TRY IT: Each line of the records that holds the word "menu" should be copied out.
##########
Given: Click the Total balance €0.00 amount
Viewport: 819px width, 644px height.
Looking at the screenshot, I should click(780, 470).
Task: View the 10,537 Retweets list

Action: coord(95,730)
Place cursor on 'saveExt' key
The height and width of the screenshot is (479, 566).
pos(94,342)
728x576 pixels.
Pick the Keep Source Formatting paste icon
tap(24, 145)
##########
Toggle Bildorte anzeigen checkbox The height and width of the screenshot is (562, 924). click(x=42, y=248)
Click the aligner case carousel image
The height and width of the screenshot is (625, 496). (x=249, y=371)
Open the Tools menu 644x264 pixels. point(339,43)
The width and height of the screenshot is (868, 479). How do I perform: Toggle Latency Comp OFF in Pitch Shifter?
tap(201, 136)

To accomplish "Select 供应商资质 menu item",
##########
EXERCISE RESPONSE:
Open the Tools menu 644x264 pixels. point(339,43)
To accomplish "Select 供应商资质 menu item",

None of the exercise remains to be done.